◆ WHAT YOU WILL DO:
a - Which usernames appear as post headings in the forum thread on plug versus spike aerators? List every one, in order.
b - Carry the forum thread on plug versus spike aerators forward from its final post.
*** TEXT BLOCK
By the way, just wanted to thank all the posters here for the valuable insight. It has made my decision as to what tractor to buy much easier... What a great site...


----------



## guest

forgot to mention.. welcome to the forum... good luck with your new GT...


----------



## Stewart

Aw man another GT 5000.....


Just kidding welcome aboard.

I have heaed theat the plugs are better, I think that is what most of the commercial units are. I don' t have one myself, but I am going to use my neighbors spike unit here in a few weeks. It is free so I can't beat it!

See ya around!


----------



## MowHoward2210

I would definately go for the plug aerator. One of the main purposes of an aerator is to relieve or lessen soil compaction. With a spike aerator, you are just redistributing the soil compaction to one side or the other.


----------



## Live Oak

I have an Agri-Fab plug aerator and I have found from my experience that it helps to loosen up compacted soil as well as aerate. The plug holes allow much needed water and nutrients to be absorbed into the soil until they fill themselves in. Only draw back is that a good plug aerator is expensive compared to the spike aerators. The larger drum style spike aeroators do better than the small spike aerators and are not as costly. I would recomment the plug aerator. You can probably get a Brinly plug aerator at Lowes for around $150 give or take.


----------



## leolav

Plug is the way to go. It pulls out the soil in a plug (hence the name) vs just moving it aside via a spike. I have a tow behind that I put a bunch of weight on and it plugs well.

It is usually the perfect time to lime and fertilize right after you plug.


----------



## guest2

From what I understand it depends on the type of soil you have. Plug aerators are for hard compacted soil. Spike aerators are for black dirt or loamy soils. These soils aren't usually compacted but you may want to allow fertilizer to penetrate deeper to the roots and stimulate growth.


----------



## Chipmaker

Oh heck I thought this post was advertising a boxing match between Spike (GW) and a challenger named Plug Aerator. I was gonna put my money on Plug!:furious:


----------



## chrpmaster

I have a good cheap spike aerator. I bought an old 7' pull type rotory hoe for $5 from a guy who just wanted it out of his pasture. He even used his frontend loader to get into my truck. It was too big for my old mower tractor to pull so I was able to split into two pieces with each having a front and back row of spikes. I put on as much weight as needed for good penitration. Works great too. I have to be careful to not run over the same spot more than twice or it will tear it up too much. If you have any old farmers or implement dealers around you may find something in their back field sometime. I think this was in one of those free ad papers. Just my .02 worth.
******
*** DATASET EXCERPTS
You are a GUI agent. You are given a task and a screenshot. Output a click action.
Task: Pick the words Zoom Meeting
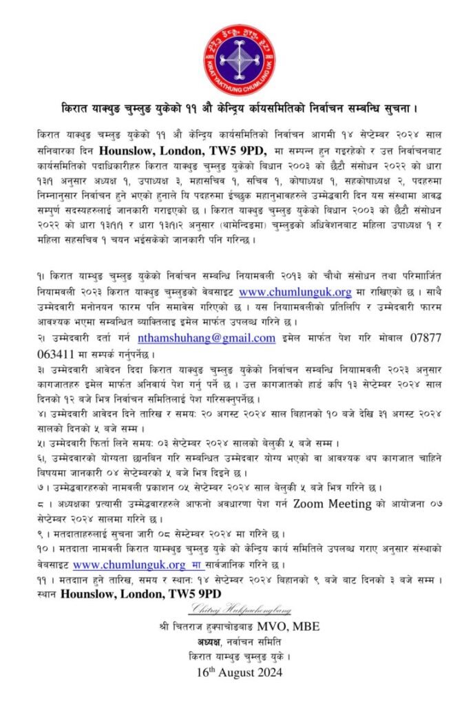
******
*** DATASET EXCERPTS
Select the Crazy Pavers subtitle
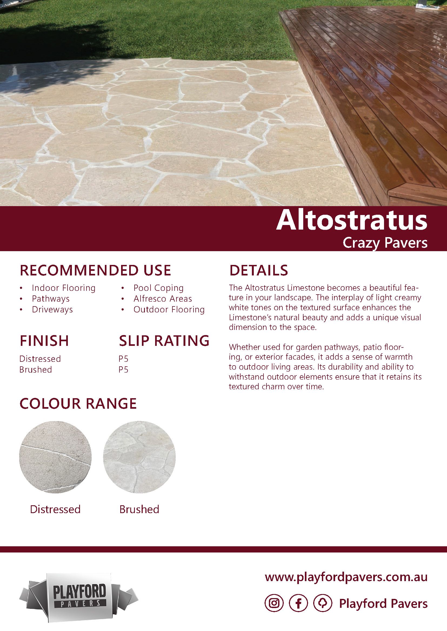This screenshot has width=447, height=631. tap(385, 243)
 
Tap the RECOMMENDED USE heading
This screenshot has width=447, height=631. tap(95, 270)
******
◆ RESULTS FOR THE EXERCISE:
a - guest, Stewart, MowHoward2210, Live Oak, leolav, guest2, Chipmaker, chrpmaster

b -
Andy:cheers:


----------



## memmurphy

I have a 32" AgriFab spike aerator. It penetrates a couple of inches with two cement block on it. I wait till we have a soaking rain before using it. It works OK, I think the vertical cutting action helps thicken our Kentucky Blue grass. But with our clay soil I think in hindsight a plug aerator may have been a better choice. 

Mark


----------



## brockman

Plug is perfect for hard, compacted soils. To get the best depth you need to have the soil moist.


----------



## memmurphy

Welcome to the tractorforum brockman. :friends: 

Mark


----------



## guest2

What do you guys do with the plugs? I always leave them there to break down but find the soil is compacted again later. I was thinking of raking them up or useing the mownvac to remove them and then as the ground filled in the holes naturally maybe there would be less compaction in the future. Any thoughts?


----------



## William4Poole

The article describes thoughts on the advantages / disadvantages of Spike vs. Plug? If you read it carefully https://grass-killer.com/reviews/best-lawn-aerators/, then it will be clear to you whether to buy or not. I hope I helped you in this matter.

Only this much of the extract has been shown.